Start of INPUT MATERIAL

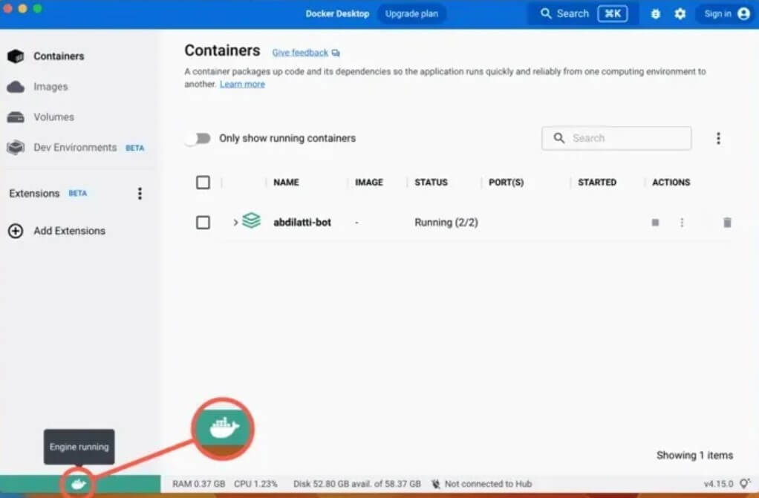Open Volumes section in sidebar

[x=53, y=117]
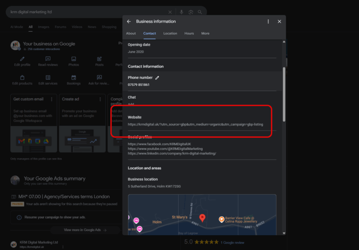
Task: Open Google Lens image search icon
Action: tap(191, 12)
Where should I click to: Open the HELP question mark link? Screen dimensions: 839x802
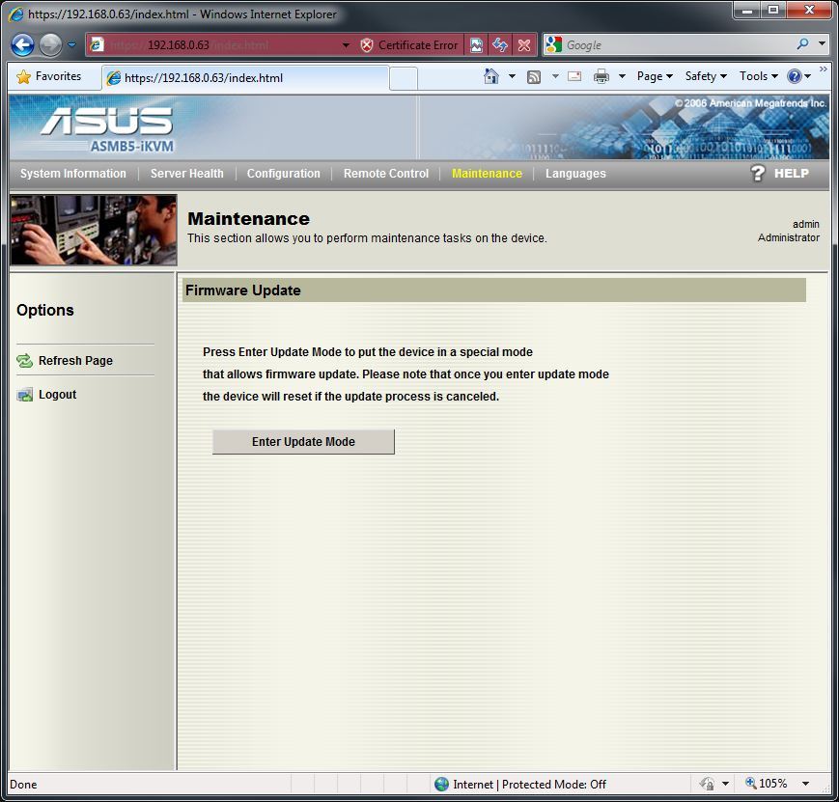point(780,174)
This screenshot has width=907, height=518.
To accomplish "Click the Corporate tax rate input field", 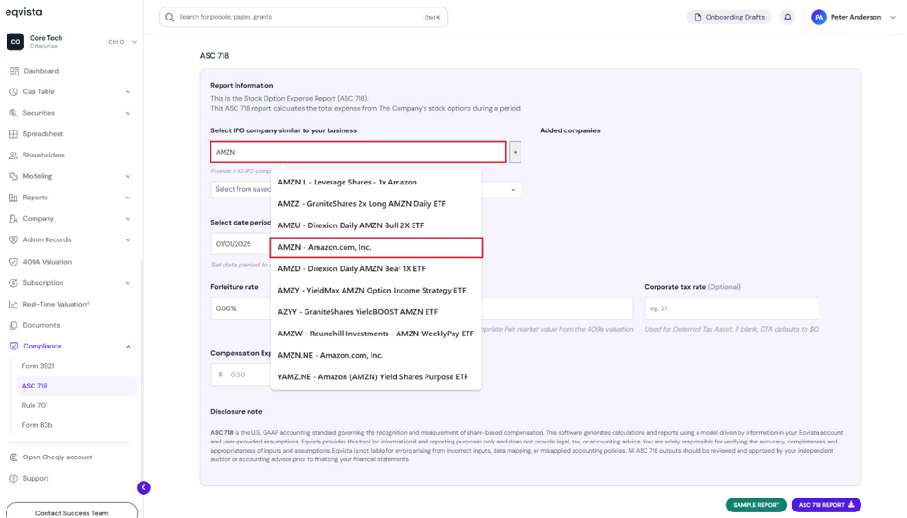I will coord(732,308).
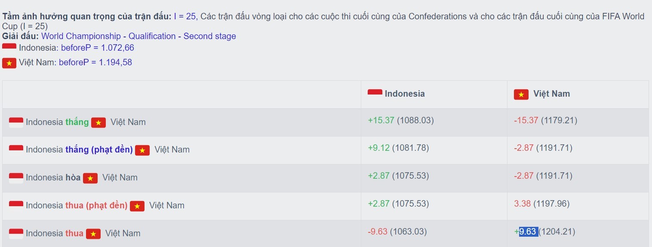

End of INPUT MATERIAL

INSTRUCTIONS TO FOLLOW:
Retype the items word for word, from the very beginning of them through the line that contains "point(780,174)". Leave the pictures out.

SOLUTION:
Open Volumes section in sidebar

[x=53, y=117]
Task: Open Google Lens image search icon
Action: tap(191, 12)
Where should I click to: Open the HELP question mark link? Screen dimensions: 839x802
point(780,174)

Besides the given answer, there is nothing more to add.